- Total number of read pairs
- Total number of read pairs that were assigned to this library in demultiplexing.
- Fraction of read pairs with a valid barcode
- Fraction of read pairs with barcodes that match the whitelist after barcode correction.
- Q30 bases in Read 1
- Fraction of read 1 bases with Q-score >= 30.
- Q30 bases in Read 2
- Fraction of read 2 bases with Q-score >= 30.
- Q30 bases in Barcode
- Fraction of cell barcode bases with Q-score >= 30.
- Q30 bases in Sample Index
- Fraction of sample index bases with Q-score >= 30.
- Estimated number of cells
- The total number of barcodes identified as cells.
- Lower threshold on the number of fragments overlapping peaks per barcode to annotate barcode as cell
- If the number of fragments (that passed all filters and overlap peaks) associated with a barcode is
greater than this threshold (as determined by the cell calling algorithm), the barcode is annotated as cell.
- Median fragments per cell
- Among barcodes identified as cells, the median number of fragments per barcode.
- Median fragments per non-cell barcode
- Among barcodes not identified as cells, the median number of fragments per barcode.
- Plots
- (left) Knee plot of number of fragments overlapping peaks for all the barcodes in the library. This
number is used to call cells.
- (right) Histograms of number of fragments per cell barcode for non-cells and cells.
- Plots
- (left) Scatter plot of barcodes annotated as cells, colored by automatically computed clusters via graph
clustering.
- (right) Scatter plot of barcodes annotated as cells, colored by number of fragments in the barcode.
- Fragments in nucleosome-free regions
- Fraction of fragments (that passed all filters) of size smaller than 147 basepairs.
- Fragments flanking a single nucleosome
- Fraction of fragments (that passed all filters) of size between 147 and 294 basepairs.
- Plots
- Insert size distribution in linear scale.
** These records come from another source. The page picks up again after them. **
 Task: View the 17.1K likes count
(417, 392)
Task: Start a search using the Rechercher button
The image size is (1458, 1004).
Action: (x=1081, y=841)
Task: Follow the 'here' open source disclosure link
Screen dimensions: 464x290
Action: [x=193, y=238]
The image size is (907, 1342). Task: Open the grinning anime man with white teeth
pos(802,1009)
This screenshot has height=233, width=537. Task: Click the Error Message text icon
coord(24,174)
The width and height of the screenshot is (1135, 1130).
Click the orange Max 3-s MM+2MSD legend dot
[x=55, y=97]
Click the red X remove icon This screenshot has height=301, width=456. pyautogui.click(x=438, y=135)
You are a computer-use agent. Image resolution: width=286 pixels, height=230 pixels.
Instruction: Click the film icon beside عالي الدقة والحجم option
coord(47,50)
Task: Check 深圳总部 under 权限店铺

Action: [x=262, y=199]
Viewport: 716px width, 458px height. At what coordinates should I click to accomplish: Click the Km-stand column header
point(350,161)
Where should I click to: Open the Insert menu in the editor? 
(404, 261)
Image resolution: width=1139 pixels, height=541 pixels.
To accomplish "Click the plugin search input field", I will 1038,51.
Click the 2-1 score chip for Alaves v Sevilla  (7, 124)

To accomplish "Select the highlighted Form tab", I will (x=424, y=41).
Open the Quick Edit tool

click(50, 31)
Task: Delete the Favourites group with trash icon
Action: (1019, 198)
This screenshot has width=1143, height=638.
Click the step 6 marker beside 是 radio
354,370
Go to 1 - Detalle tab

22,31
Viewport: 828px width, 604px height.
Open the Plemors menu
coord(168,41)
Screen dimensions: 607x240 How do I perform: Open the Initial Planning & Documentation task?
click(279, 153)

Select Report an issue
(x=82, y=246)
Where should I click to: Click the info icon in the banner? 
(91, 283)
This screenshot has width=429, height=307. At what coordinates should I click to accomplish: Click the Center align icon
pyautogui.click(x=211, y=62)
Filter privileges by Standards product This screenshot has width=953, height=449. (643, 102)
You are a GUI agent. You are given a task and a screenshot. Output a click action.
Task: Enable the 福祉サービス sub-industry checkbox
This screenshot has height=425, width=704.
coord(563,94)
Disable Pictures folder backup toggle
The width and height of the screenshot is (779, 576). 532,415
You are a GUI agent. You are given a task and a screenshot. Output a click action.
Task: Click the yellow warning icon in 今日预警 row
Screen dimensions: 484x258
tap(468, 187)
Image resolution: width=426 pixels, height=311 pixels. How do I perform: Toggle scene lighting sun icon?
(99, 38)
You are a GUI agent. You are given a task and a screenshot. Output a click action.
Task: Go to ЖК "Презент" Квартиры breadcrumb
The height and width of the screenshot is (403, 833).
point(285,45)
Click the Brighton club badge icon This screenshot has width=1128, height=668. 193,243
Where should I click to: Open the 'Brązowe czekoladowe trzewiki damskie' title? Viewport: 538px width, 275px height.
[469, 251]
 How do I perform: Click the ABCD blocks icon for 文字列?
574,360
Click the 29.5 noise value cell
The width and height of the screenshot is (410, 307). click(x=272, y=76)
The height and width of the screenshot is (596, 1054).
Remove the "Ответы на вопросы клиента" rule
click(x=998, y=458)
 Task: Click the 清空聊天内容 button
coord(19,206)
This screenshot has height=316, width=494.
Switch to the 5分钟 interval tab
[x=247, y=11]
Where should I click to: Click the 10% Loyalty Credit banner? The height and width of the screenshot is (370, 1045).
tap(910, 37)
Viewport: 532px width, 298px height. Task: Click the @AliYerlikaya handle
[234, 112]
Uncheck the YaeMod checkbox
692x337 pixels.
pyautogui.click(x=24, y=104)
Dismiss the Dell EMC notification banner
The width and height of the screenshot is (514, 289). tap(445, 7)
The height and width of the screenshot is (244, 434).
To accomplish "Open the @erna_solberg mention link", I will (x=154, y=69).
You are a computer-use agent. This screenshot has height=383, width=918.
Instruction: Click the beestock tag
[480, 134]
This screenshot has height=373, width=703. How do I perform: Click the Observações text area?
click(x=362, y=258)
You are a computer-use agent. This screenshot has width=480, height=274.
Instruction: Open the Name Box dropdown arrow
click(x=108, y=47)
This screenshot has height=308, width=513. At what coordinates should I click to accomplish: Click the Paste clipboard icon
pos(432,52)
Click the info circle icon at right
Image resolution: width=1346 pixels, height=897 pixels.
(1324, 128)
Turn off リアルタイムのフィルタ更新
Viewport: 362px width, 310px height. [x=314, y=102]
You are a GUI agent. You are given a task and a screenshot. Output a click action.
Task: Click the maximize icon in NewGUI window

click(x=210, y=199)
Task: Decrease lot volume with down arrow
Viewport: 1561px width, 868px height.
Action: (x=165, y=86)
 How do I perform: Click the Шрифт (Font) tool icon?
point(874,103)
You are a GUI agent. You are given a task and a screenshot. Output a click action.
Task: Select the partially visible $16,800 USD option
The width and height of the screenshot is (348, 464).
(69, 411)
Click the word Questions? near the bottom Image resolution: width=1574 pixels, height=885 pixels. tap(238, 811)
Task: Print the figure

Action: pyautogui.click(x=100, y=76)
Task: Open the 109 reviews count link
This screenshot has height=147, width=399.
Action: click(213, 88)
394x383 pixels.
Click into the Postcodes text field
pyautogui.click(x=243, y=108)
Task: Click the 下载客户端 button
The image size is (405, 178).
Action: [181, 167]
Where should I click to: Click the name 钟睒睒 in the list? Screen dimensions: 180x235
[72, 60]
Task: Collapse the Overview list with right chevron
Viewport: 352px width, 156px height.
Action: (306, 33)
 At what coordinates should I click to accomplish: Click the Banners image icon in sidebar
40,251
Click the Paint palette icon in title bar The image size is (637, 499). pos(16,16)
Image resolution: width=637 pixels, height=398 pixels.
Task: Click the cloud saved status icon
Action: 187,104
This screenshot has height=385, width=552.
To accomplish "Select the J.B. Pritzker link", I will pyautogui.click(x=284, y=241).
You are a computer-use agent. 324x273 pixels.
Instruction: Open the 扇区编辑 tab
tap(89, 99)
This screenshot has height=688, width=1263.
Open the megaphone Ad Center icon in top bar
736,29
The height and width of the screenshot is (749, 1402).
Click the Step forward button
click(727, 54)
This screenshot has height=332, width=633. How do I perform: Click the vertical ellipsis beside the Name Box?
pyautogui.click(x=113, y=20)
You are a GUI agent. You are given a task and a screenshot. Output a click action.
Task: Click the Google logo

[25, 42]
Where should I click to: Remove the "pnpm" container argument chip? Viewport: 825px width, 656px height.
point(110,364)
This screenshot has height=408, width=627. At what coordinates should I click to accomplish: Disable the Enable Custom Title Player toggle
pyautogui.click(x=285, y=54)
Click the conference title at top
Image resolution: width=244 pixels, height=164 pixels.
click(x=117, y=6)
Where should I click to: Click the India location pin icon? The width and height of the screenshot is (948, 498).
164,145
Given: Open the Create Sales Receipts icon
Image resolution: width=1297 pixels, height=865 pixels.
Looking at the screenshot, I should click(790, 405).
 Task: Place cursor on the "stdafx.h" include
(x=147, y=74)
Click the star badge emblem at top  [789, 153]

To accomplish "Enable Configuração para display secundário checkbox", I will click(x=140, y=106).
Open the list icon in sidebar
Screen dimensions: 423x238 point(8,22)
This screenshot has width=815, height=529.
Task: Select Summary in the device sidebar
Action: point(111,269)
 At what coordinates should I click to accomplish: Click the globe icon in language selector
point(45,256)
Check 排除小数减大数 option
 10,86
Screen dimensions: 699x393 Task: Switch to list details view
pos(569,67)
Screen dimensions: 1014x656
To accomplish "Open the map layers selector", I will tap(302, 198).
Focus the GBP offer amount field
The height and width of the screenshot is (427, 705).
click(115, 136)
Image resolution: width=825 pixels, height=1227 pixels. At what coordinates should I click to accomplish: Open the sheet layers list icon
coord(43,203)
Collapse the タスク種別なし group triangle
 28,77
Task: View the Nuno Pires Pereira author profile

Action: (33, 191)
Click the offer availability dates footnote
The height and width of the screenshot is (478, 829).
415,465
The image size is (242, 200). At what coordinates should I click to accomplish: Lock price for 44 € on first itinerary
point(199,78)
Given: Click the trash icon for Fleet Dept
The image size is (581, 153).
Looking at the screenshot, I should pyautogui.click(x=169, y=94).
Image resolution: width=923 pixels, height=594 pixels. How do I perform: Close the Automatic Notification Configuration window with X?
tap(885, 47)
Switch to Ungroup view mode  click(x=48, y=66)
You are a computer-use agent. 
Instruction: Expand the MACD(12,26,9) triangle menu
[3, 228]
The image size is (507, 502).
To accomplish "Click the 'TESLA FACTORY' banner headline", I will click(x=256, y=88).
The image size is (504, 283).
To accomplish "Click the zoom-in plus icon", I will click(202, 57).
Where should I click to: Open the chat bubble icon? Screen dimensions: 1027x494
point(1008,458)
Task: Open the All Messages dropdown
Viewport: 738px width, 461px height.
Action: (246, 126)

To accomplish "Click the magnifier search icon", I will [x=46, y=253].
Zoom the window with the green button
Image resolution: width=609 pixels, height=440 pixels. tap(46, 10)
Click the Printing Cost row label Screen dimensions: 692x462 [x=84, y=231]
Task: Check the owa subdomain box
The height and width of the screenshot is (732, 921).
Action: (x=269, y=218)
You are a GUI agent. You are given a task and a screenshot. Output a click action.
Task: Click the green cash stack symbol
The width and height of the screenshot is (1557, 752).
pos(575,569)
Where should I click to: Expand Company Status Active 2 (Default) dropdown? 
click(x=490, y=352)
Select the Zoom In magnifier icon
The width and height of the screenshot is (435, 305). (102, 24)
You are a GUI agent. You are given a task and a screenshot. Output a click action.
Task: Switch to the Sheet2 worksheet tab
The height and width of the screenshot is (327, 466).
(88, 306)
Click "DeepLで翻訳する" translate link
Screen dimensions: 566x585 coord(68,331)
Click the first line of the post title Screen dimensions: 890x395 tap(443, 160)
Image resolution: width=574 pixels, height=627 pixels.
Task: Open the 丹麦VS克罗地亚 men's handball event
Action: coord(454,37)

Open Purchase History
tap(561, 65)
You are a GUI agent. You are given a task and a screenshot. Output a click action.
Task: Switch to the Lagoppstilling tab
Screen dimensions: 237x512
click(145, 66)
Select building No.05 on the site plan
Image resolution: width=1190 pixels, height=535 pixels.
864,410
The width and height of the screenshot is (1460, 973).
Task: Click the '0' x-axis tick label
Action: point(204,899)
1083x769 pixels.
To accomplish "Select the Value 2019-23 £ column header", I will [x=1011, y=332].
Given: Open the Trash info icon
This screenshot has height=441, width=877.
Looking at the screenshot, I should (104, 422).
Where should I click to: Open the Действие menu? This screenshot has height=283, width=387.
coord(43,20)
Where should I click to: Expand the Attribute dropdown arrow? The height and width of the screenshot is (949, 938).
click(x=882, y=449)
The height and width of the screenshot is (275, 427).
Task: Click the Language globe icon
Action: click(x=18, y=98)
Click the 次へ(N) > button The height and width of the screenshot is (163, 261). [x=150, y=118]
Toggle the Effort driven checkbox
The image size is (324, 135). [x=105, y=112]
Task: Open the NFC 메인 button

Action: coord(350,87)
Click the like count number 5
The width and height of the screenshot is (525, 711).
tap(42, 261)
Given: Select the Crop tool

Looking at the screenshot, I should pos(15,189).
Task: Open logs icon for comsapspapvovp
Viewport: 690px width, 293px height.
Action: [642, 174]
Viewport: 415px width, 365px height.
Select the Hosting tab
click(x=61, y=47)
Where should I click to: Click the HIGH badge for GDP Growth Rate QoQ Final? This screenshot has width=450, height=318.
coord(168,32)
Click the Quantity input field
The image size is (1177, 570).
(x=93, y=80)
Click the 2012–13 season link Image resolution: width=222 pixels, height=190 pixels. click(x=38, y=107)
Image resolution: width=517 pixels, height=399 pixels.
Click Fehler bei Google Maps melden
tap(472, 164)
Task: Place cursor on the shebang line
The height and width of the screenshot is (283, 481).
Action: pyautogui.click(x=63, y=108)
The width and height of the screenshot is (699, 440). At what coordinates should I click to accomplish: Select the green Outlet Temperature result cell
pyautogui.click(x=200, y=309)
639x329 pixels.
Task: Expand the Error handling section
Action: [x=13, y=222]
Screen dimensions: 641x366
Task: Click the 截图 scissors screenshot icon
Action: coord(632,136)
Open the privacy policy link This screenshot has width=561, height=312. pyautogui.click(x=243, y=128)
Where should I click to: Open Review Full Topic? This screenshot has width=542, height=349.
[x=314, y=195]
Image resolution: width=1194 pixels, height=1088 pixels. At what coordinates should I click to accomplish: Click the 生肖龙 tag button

- Fraction of fragments overlapping any targeted region
- The fraction of fragments (that passed all filters) overlapping targeted regions (transcription start sites,
DNase hypersensitive regions, enhancer or promoter regions).
- Fraction of fragments overlapping TSS
- The fraction of fragments (that passed all filters) overlapping transcription start sites, as defined by
the GENCODE basic annotation.
- Fraction of fragments overlapping DNase HS regions
- The fraction of fragments (that passed all filters) overlapping DNase hypersensitive regions, as defined by
ENCODE (The ENCODE Project Consortium 2012).
- Fraction of fragments overlapping enhancer regions
- The fraction of fragments (that passed all filters) overlapping enhancer regions, as defined by the Ensembl
Regulatory Build (Zerbino et al. 2015).
- Fraction of fragments overlapping promoter regions
- The fraction of fragments (that passed all filters) overlapping promoter regions, as defined by the Ensembl
Regulatory Build (Zerbino et al. 2015).
- Fraction of fragments overlapping blacklisted regions
- The fraction of fragments (that passed all filters) overlapping blacklisted regions, as defined by
ENCODE (The ENCODE Project Consortium 2012).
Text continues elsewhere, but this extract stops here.